4) A trade-off where redistributing to the worker who completed less (thus less deserving) has a benefit (it increases the total rewards to be divided between the two workers).
5) A “wrong” winner or loser (respectively completed fewer or more tasks) is picked with some probability ; 50% of the sample will be assigned to a framing making the "wrong winner" idea salient, while the rest will be assigned to a framing making the "wrong loser" salient.
6) One of the workers did better, but only marginally.

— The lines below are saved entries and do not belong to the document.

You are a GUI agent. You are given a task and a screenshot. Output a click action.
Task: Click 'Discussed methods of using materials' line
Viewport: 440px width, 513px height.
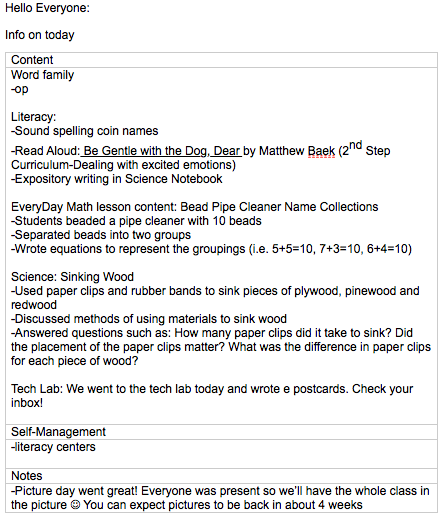click(x=149, y=319)
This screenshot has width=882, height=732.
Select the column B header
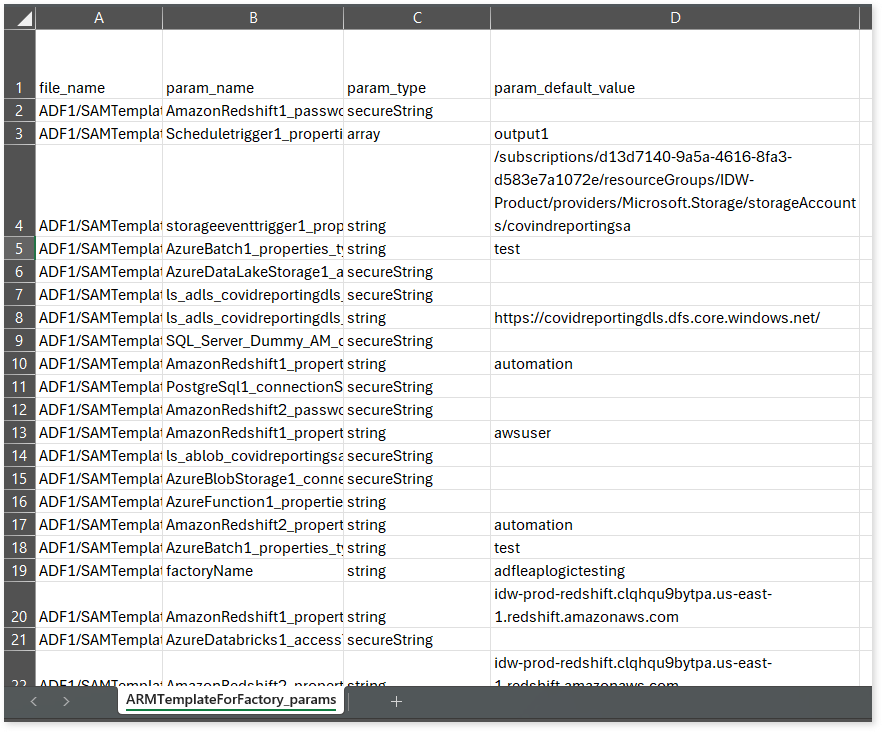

Respondents will be randomly separated into two different status-quo scenarios: .for 50% of respondents, the distribution of rewards between the two workers in the absence of redistribution will be a 12-0 split, while for the remaining 50% of the sample, it will be a 7-5 split to test for a culturally-varying status quo bias.
Workers' information:
The workers will be asked to complete some data entry task for which they will need to search some information on Wikipedia (they will be asked to collect the date of birth and of death of a series of famous individuals which has already been compiled by Gergaud et al (2016), making it possible to verify whether workers correctly completed the tasks, as well as additional information such as parental occupation of those famous individuals and the word count of the English language Wikipedia article on the famous person. After reading the consent form – for which they can take their time, and this will be ensured by a using a timer so that the button to submit answers to the consent form only appear after enough time has been given to them -, the workers will be given 30 minutes to complete as many tasks as possible.
Each worker will be paid a participation fee consistent with the US federal minimum wage given task length. In addition to this participation fee, the workers will be paid rewards up to three times as large as the participation fee, determined by the responses to the questionnaire. When making redistribution choices, survey respondents will thus be asked to indicate how they wish that those rewards be divided between the two workers described in the scenarios.

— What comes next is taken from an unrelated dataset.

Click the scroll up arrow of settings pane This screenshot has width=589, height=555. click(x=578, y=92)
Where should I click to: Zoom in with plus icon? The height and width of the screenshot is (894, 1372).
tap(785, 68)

The workers will be told that the bonus might depend on how many tasks they correctly perform, but not precisely how: an initial payment is decided given their performance, or given the outcome of a random lottery, and then the final amount they will receive is decided by a third-person spectator who can choose to redistribute between them. They will also be told that they could be randomly selected to receive a short tutoring before the tasks or required to complete a small irrelevant task during the 30 minutes allocated to the assessed tasks, which might affect their final numbers of tasks completed (either positively or negatively), and the third-person spectator will know about their circumstances. The tasks to be performed will be the same for all workers apart from this.

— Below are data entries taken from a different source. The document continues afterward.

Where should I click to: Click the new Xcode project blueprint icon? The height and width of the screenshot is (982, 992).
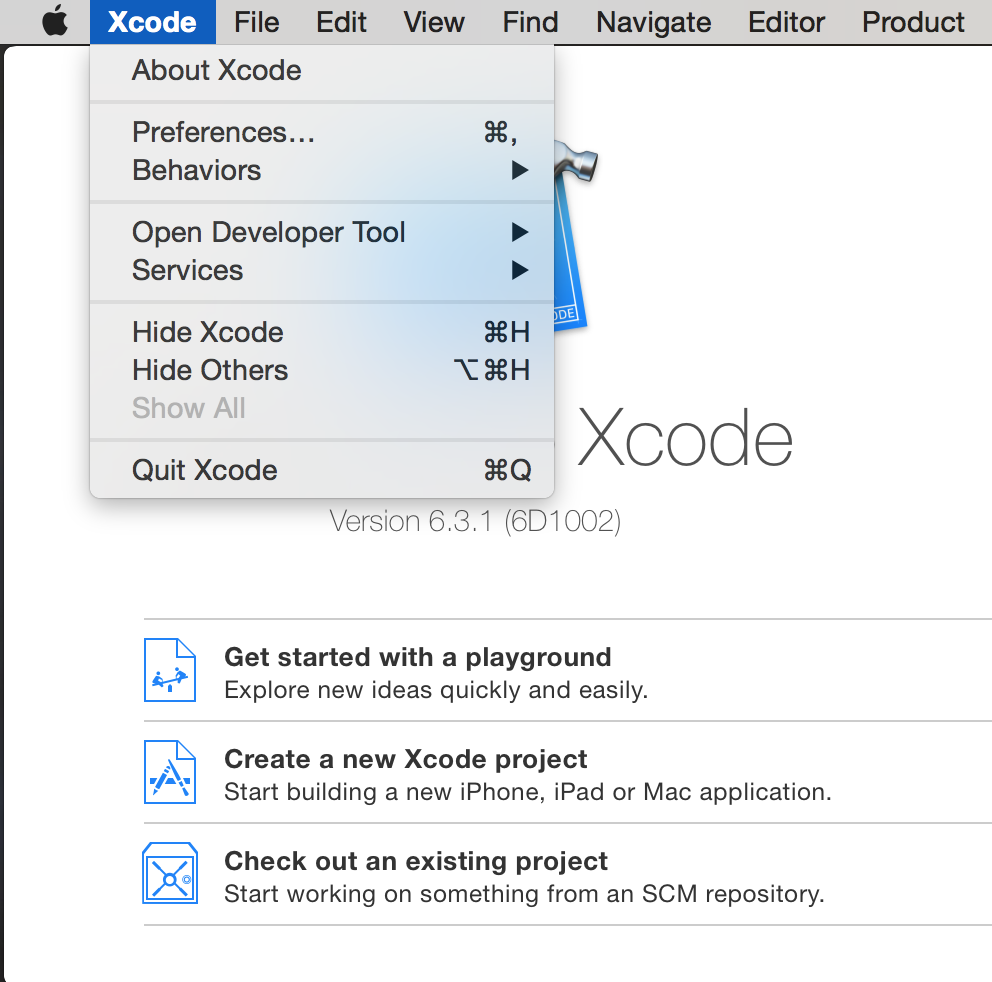pos(169,772)
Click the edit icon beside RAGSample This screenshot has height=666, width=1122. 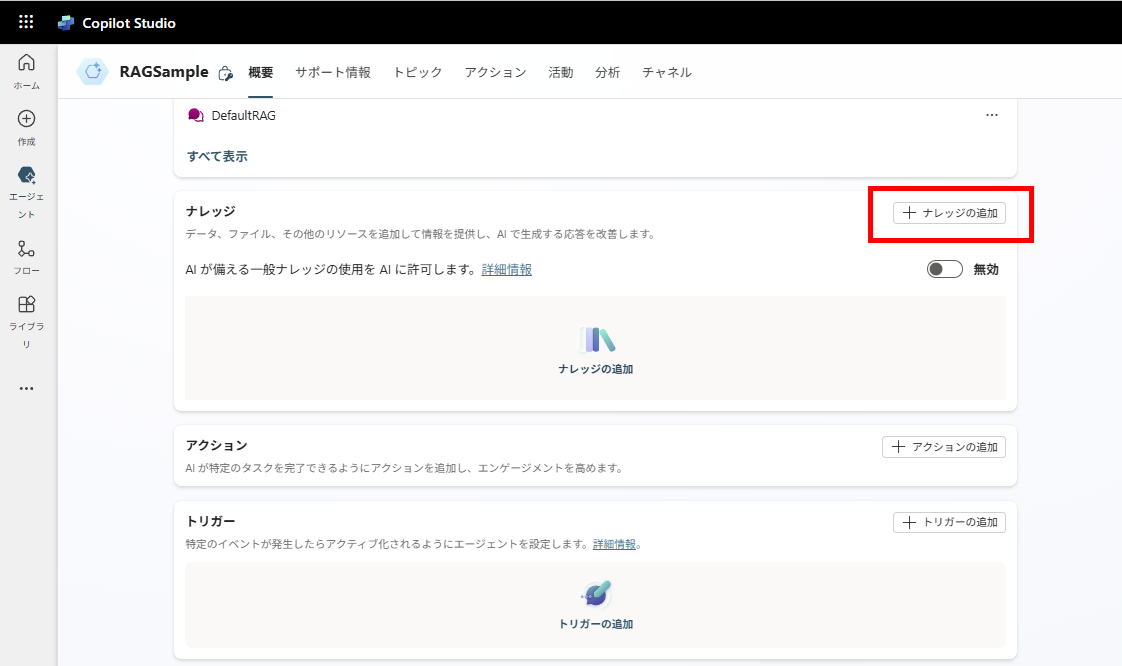click(x=225, y=73)
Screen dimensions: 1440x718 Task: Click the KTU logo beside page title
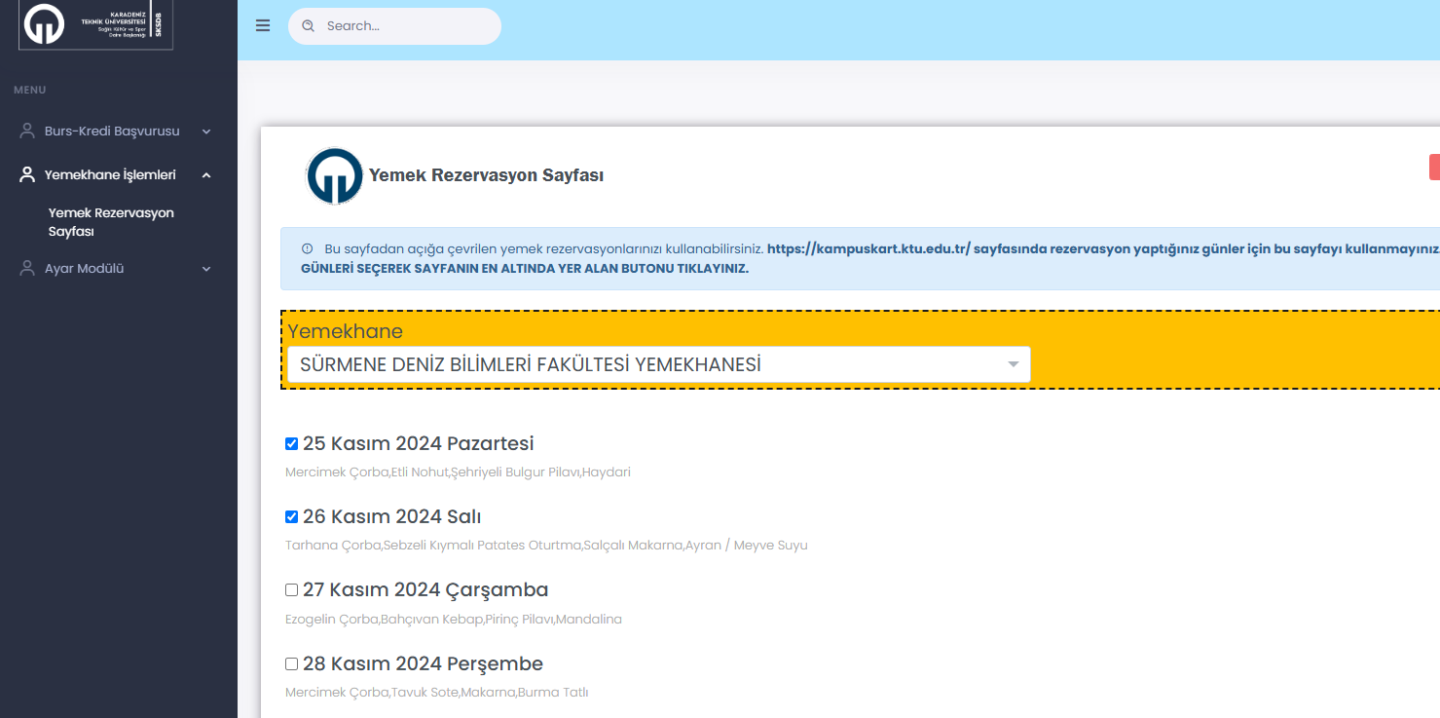[334, 176]
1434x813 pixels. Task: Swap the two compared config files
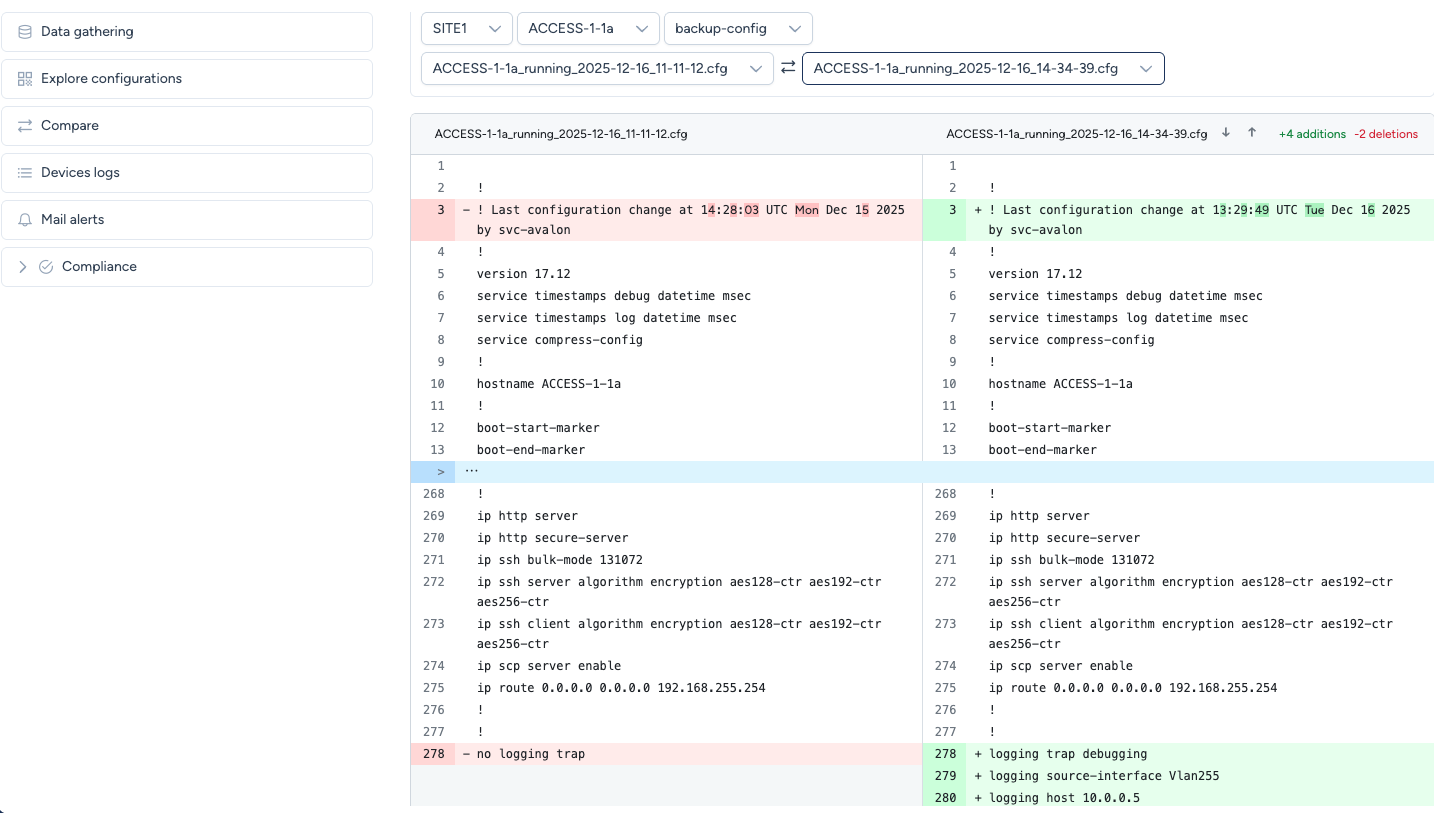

The tasks will be posted to Amazon MTurk and individual Amazon MTurk workers will be able to sign up for the tasks. They will be informed explicitly before the task about their payment: they will first receive a base compensation corresponding to the minimum wage requirement given the task's length, and then will receive a bonus that is decided by a third-person spectator.
No personal information will be collected from the workers at all apart from their publicly available amazon worker ID, which we will use only for the purpose of paying bonuses.